• [Text shown]:
===============
Marine Life

Washington’s waters are home to an extraordinary community of marine plants and animals, including legendary salmon runs and three pods of resident killer whales. The world’s largest octopus, starfish, moon snail, and burrowing clam all reside in Washington. But the region’s species and habitats face challenges posed by shipping, dredging, overfishing, watershed development, industrial pollution, climate change, and exotic competitors and pathogens. 

Washington Sea Grant (WSG) field agents — and the volunteers they train — educate and inspire citizens in marine stewardship and monitor shoreline habitats for emerging threats. WSG supports a wide range of cutting-edge research into the impacts of human-caused environmental changes on species both humble and charismatic, from the bottom of the marine food web to the top.

Orcas

Community Engagement

WSG staff share their expertise with communities and individuals, enriching the public’s appreciation of Washington’s diverse marine ecosystems. WSG field staff organize, train, and coordinate volunteers in many projects that monitor and protect those habitats.

  • Marine Ecologist Jeff Adams is involved in the following activities:
    • monitoring shoreline ecosystem changes, including the spread of sea star wasting disease,
    • watching for European green crabs and other invasive species,
    • controlling the spread of nonnative crayfish in a local lake, and
    • introducing children and adults to local ecosystems through beach walks, tideflat tours, touch tanks at community festivals and many other experiences.
  • WSG’s Marine Fisheries Scientist, Ed Melvin, and colleagues have worked to reduce bycatch of the Short-tailed Albatross, an endangered species for which incidental takes potentially could cost fisheries hundreds of millions of dollars.
===============
• [Dataset records]:

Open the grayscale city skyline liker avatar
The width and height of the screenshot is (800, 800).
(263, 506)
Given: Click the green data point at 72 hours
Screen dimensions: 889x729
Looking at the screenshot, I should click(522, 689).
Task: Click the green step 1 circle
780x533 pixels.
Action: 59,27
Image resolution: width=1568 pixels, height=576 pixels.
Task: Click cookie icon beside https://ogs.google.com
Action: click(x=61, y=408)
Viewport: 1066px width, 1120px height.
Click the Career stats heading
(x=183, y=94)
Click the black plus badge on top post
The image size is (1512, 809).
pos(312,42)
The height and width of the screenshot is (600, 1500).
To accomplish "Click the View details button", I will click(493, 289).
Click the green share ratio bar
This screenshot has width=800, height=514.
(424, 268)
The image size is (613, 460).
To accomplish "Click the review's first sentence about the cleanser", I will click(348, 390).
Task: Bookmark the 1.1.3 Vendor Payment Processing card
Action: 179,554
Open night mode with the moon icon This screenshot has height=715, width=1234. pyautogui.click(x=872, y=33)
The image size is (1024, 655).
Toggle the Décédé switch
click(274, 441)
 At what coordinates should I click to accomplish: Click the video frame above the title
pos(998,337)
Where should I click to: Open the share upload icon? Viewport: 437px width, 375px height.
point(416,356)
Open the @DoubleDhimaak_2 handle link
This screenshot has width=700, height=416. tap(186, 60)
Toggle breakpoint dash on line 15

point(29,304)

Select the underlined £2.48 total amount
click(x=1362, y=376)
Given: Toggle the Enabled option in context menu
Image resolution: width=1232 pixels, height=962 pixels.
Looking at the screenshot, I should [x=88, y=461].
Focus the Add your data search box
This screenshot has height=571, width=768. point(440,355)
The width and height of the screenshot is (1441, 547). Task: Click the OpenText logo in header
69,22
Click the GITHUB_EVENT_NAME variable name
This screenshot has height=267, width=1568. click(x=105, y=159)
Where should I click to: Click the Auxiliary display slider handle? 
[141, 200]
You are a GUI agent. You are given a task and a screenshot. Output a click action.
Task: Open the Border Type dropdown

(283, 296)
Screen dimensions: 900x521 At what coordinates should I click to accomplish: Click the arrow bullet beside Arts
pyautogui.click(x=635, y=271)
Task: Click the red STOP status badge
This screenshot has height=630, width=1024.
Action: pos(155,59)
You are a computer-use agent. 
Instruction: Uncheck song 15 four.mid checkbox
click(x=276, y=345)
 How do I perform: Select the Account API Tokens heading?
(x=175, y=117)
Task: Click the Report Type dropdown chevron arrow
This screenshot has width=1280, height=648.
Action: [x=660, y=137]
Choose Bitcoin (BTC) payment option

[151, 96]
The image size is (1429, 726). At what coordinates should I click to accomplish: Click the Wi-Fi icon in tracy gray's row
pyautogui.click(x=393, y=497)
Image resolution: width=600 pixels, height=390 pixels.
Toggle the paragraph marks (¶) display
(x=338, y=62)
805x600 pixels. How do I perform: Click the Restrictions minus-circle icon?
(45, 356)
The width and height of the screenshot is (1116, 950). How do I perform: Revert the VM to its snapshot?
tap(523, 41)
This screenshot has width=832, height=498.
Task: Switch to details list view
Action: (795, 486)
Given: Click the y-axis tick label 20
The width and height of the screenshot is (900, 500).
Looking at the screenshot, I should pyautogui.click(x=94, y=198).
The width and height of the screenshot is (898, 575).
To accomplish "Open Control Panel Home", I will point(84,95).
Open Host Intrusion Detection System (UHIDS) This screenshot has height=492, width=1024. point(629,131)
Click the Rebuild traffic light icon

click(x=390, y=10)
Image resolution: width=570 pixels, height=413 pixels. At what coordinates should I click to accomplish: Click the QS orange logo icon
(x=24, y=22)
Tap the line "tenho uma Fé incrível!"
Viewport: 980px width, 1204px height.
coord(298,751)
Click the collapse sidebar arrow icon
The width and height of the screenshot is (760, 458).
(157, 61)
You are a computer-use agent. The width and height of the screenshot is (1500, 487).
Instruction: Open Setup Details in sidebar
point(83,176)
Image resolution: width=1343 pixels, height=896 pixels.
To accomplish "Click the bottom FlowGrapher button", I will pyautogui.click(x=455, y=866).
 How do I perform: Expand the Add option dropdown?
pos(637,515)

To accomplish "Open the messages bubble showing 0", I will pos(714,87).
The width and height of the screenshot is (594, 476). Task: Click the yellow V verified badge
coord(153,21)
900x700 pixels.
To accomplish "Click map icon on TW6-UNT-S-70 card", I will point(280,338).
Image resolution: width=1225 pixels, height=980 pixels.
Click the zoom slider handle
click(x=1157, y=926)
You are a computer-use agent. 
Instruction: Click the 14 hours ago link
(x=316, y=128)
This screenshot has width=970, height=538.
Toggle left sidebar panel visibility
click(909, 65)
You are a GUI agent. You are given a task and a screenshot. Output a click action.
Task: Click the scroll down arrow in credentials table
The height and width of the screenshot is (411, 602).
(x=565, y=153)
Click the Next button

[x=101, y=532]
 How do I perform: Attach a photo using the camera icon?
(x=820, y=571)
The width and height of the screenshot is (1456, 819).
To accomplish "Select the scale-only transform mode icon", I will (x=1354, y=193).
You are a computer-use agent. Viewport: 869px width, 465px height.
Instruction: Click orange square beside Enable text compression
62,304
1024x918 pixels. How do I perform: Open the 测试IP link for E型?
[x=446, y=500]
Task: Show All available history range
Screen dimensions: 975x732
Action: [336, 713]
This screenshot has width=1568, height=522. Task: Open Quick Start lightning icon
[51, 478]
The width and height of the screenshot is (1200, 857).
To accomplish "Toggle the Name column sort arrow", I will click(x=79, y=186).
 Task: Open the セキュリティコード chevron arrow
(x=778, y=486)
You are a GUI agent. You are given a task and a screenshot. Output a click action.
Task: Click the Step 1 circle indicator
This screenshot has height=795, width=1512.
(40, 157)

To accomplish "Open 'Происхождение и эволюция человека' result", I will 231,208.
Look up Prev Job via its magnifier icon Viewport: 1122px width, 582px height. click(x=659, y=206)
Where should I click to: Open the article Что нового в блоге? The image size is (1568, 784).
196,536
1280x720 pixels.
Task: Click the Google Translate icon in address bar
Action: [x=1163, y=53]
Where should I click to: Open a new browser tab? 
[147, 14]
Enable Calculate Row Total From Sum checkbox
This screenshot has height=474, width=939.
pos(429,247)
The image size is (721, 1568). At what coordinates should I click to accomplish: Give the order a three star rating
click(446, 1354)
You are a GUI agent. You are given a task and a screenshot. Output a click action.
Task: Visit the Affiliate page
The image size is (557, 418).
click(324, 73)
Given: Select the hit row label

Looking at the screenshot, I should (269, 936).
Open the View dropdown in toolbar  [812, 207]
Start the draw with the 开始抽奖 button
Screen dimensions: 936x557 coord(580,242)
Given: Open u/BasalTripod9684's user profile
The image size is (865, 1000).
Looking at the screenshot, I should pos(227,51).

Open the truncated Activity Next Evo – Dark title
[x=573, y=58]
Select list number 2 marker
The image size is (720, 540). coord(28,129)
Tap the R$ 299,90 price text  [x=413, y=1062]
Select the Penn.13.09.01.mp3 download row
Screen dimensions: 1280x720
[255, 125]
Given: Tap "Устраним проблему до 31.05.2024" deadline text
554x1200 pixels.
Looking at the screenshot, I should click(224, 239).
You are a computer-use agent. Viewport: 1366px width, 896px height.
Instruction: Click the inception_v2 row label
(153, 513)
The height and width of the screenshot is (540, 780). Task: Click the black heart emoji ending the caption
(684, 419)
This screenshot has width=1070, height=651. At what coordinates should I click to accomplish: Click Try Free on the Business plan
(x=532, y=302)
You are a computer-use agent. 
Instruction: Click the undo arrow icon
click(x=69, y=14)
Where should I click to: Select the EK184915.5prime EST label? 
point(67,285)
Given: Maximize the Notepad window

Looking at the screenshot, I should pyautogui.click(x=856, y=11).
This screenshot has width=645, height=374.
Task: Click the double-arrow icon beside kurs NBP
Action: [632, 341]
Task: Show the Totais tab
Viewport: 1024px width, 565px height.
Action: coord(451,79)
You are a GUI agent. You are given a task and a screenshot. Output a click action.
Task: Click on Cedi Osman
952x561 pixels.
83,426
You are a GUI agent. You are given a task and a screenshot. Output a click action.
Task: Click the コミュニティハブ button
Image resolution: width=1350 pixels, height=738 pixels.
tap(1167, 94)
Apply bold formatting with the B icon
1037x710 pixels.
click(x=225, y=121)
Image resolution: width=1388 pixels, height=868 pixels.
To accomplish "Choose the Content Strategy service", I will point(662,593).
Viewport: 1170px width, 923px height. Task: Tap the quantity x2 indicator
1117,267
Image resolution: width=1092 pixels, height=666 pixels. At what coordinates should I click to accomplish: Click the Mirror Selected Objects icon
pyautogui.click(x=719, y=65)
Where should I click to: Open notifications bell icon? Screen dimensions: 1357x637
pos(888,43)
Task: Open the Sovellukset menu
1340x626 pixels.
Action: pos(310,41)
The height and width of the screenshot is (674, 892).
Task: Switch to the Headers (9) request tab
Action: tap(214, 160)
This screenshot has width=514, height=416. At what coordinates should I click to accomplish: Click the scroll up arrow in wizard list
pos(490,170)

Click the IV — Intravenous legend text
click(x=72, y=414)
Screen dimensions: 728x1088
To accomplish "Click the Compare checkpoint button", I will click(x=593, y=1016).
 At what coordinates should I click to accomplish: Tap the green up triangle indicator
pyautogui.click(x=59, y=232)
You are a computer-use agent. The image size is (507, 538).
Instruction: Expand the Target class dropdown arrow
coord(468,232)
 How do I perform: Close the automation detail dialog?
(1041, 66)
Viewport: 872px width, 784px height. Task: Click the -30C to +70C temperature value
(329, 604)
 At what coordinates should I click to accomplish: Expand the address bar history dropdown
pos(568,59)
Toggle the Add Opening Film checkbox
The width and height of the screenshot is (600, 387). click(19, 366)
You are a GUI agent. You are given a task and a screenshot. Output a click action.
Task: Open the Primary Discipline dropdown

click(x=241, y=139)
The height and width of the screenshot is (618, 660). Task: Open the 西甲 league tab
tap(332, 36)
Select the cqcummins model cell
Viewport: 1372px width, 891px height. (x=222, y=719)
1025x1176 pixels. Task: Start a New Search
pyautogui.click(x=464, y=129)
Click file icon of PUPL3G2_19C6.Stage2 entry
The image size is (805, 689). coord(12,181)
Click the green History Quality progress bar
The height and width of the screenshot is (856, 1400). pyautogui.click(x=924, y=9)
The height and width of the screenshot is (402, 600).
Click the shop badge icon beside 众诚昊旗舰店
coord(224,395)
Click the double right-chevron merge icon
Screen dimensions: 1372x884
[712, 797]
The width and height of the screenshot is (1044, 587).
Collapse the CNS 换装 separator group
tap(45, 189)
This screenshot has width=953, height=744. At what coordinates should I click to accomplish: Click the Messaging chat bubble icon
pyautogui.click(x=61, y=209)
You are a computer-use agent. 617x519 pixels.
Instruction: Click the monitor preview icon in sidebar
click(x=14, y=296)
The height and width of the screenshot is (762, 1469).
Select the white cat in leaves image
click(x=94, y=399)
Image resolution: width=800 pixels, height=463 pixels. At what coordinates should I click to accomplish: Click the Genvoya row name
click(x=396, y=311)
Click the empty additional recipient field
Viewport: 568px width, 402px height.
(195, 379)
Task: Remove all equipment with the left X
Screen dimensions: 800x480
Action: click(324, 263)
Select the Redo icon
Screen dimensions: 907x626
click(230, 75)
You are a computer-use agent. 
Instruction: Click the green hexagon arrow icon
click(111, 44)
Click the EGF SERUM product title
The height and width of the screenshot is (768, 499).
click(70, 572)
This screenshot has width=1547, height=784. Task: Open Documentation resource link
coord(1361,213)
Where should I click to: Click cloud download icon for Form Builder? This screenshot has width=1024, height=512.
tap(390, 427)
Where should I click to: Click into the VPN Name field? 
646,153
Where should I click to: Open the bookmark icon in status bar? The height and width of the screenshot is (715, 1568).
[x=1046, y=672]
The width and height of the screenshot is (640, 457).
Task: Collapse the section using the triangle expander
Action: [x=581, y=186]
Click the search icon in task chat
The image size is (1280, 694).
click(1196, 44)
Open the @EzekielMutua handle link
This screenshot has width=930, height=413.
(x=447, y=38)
===============
• [Task statement]: Summarize the marine life text above in exactly two sentences.

• [Answer for the task]: Washington's waters support an extraordinary community of marine plants and animals, including salmon runs and three pods of resident killer whales, but these species and habitats face challenges such as shipping, overfishing, industrial pollution, and climate change. Washington Sea Grant educates citizens in marine stewardship, trains volunteers to monitor shoreline habitats, and supports research on human-caused environmental changes, with staff working on efforts such as tracking sea star wasting disease and invasive species and reducing bycatch of the endangered Short-tailed Albatross.